The response must be the exact lines from the line holding "Viewport: 499px width, 307px height." through the end of the entries, with no pictures and nothing else.

Stored data entries

▼

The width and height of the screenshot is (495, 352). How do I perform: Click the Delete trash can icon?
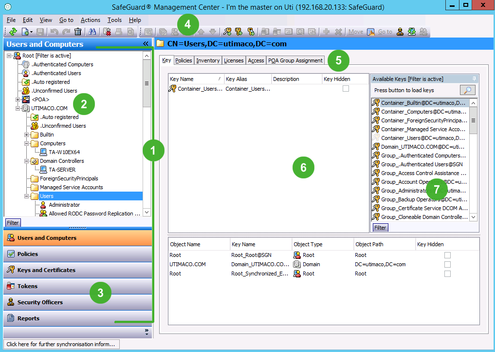pyautogui.click(x=78, y=32)
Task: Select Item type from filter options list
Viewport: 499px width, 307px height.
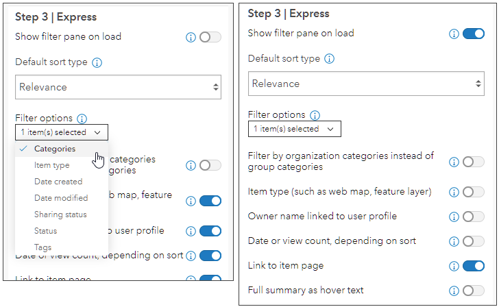Action: pyautogui.click(x=51, y=165)
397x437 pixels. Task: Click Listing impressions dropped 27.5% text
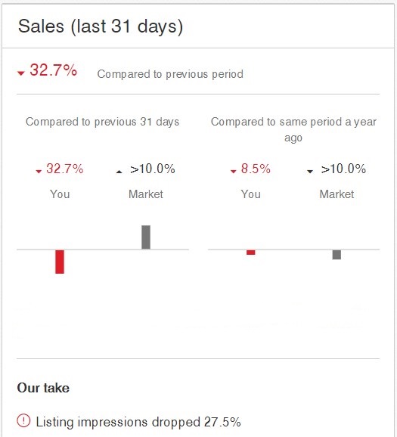pyautogui.click(x=138, y=422)
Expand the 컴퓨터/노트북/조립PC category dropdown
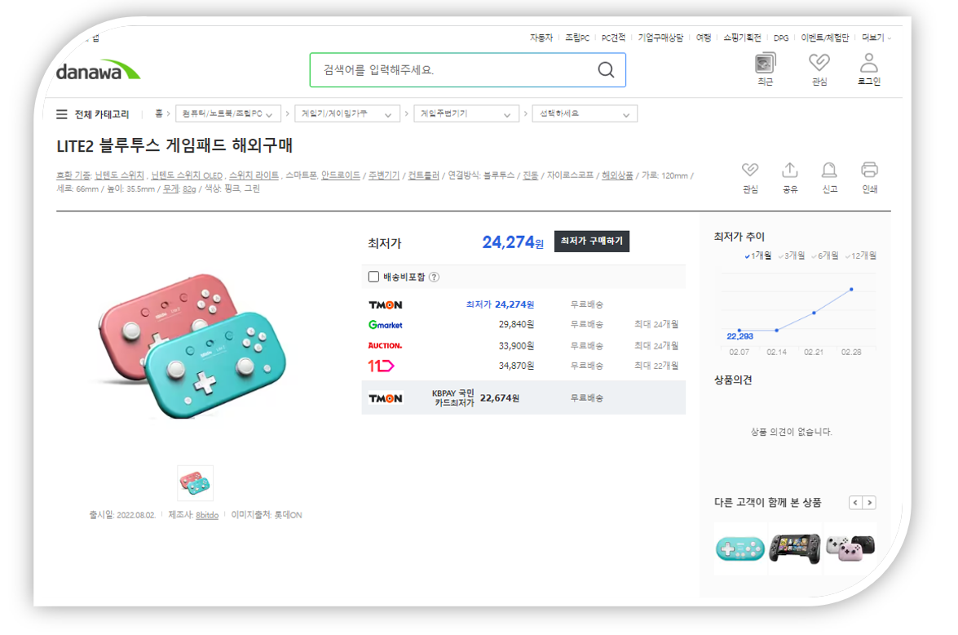Viewport: 958px width, 635px height. click(x=228, y=113)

▲

OUTPUT OF THE TASK.
Viewport: 499px width, 307px height.
Action: pyautogui.click(x=51, y=165)
397x437 pixels. Task: Click Listing impressions dropped 27.5% text
pyautogui.click(x=138, y=422)
Expand the 컴퓨터/노트북/조립PC category dropdown
Viewport: 958px width, 635px height. click(x=228, y=113)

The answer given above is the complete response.